50 ans plus tard jour pour jour, rien de semblable à l’horizon, quoique sait-on jamais … Pourtant, on ne peut pas dire que tout ait radicalement changé. La colère gronde chez les travailleurs et travailleuses mais dans un relatif silence, les étudiant·e·s tentent de s’auto-organiser sur les campus pour mener la lutte et politiser leurs inquiétudes, le gouvernement méprise tout ce petit monde, les syndicats renâclent à généraliser la mobilisation, les organisations politiques réformistes espèrent capitaliser les colères les yeux rivés sur les prochaines élections, les flics matraquent, gazent et estropient… et les auteurs écrivent !

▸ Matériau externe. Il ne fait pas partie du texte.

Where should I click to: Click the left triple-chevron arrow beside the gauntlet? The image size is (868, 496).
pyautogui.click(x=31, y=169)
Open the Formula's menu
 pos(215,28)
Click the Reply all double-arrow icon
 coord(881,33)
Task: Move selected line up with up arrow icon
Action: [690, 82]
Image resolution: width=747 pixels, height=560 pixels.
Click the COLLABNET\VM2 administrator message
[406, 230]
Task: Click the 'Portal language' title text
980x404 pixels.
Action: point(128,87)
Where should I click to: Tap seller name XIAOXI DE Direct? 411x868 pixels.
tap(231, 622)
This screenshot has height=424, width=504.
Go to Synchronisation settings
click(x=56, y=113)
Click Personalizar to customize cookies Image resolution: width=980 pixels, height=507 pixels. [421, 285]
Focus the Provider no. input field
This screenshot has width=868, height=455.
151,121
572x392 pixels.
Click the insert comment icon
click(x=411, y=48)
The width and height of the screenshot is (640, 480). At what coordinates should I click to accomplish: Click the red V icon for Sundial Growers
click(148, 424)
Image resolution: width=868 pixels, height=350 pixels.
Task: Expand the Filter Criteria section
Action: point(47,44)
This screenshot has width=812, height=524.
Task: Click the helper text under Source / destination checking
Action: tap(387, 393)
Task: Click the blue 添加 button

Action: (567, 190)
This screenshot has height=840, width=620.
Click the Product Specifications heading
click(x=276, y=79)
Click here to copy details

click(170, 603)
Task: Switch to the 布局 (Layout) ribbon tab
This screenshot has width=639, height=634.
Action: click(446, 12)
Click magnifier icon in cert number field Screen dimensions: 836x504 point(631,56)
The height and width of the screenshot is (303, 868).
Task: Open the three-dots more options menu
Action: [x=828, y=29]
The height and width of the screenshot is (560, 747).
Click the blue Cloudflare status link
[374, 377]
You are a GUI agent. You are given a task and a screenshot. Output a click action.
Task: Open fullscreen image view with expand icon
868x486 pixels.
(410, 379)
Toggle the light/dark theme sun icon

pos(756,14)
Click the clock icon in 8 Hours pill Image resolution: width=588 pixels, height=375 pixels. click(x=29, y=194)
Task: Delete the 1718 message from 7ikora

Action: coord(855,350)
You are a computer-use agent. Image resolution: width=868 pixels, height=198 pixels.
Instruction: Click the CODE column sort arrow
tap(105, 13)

Les nouvelles noires du cinquantenaire

Il est possible que d’autres initiatives aient échappé à ma vigilance, mais j’ai noté quatre publications de nouvelles noires pour le cinquantenaire de mai 68.

Des nouvelles de mai 68

Pour qui s’intéresse à la nouvelle noire, domaine qui n’a pas toujours les faveurs des éditeurs, les éditions du caïman sont à connaître puisqu’elles font parties des rares maisons à y consacrer une collection entière, Noires Nouvelles. Après les 70 ans du débarquement de Normandie et les 80 ans des brigades internationales, cette collection spécialisée dans le lien entre événement historique et nouvelles noires s’attaque aux 50 ans de mai 68. Outre 23 nouvelles Des nouvelles de Mai 68 contient une cinquantaine de dessins satiriques présentés comme l’œuvre de « 28 dessinateurs impertinents ». Pour être honnête, je suis loin de trouver tous ces dessins particulièrement impertinents, ni particulièrement pertinents (je ne vois par exemple pas quelle est l’impertinence de tous ceux qui rabâchent le poncif habituel sur les anciens soixante-huitards ayant retourné leur veste et fait leur trou dans la bourgeoisie. Il me semblerait plus pertinent d’avoir une pensée pour toutes celles et tous ceux qui depuis cinquante ans continuent à lutter envers et contre tout, comme par exemple ceux là).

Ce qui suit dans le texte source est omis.